**EXCERPT TO READ**.
The Moral Collapse of Academia and the Silence Over Jewish Blood
On 10th March, the London School of Economics (LSE) will host an event so morally perverse, so intellectually bankrupt, that it beggars belief. Cloaked in the veneer of academic inquiry, they will launch the book “Understanding Hamas”—a title so insidious, so grotesquely misleading, that it could have been penned by Hamas’s own propaganda machine. Understanding Hamas? The sheer audacity of the notion is obscene. It is akin to organising a seminar on the misunderstood virtues of the Ku Klux Klan or hosting a panel discussion on the humanitarian impulses of ISIS.
This is not about academic freedom. It is not about intellectual curiosity. It is about whitewashing terrorism, about sanitising the reputation of a group that glorifies death, that deliberately uses its own civilians as human shields, and that explicitly calls for the murder of Jews worldwide.
Let’s not mince words. Hamas is a proscribed terrorist organisation under UK law, designated as such by the United States, the European Union, and every civilised nation that recognises the sanctity of human life. Its charter is unambiguous: it demands the eradication of Israel, it invokes medieval antisemitism, and it calls for the killing of Jews “wherever you find them.”
Yet, at LSE, terrorism is to be “understood,” hatred is to be “contextualised,” and murder is to be explained away as “resistance.” This is not merely intellectual dishonesty. It is moral depravity.

**REQUIRED ACTIONS**.
A – According to the article on the LSE book launch, on what date will the event take place?
B – Carry on writing the article on the LSE book launch, picking up right after its final sentence.
The material after this point comes from a separate, unrelated source.

**EXTRACTED MATERIAL**.

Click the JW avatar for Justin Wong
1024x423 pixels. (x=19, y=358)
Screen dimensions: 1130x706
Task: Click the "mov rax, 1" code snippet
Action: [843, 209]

**EXERCISE ANSWERS**.
A – 10th March

B –
Imagine, if you can bear it, a conference titled “Understanding Al-Qaeda” or “Understanding ISIS”, framed as explorations of how Western imperialism “forced their hand.” Picture a panel dedicated to “humanising” the 9/11 hijackers or “contextualising” the beheadings carried out by ISIS executioners. The outrage would be swift and ferocious. Politicians would rush to condemn it, newspapers would call for resignations, and the public would rightly demand accountability.
But when it comes to Hamas—a group whose charter explicitly calls for the annihilation of Jews, whose operatives butcher civilians and parade their bodies through the streets—LSE sees no problem. Here, terrorism is whitewashed as “resistance,” antisemitism is softened into “cultural grievance,” and cold-blooded murder is reframed as “misunderstanding.”
Where is this empathetic curiosity when it comes to the victims of Hamas? Where are the academic inquiries into the lives shattered by suicide bombings, the communities traumatised by relentless rocket attacks, or the children forced to grow up in bomb shelters? Why is it that the only narrative explored is one that justifies the perpetrator while dehumanising the victim?
This conference is being held a mere month after the world learned of the brutal murder of Shiri Bibas and her two tiny children—whose only crime was being born Jewish. Yarden Bibas, who lost his entire young family to Hamas terrorists, survives to bear a grief that is unimaginable, a pain that is forever.
Where was the world’s outrage? Where were the candlelight vigils, the hashtags, the impassioned op-eds denouncing such barbarism? Where were the political statements of solidarity, the speeches of compassion, the tears of the so-called “progressive” advocates of human rights?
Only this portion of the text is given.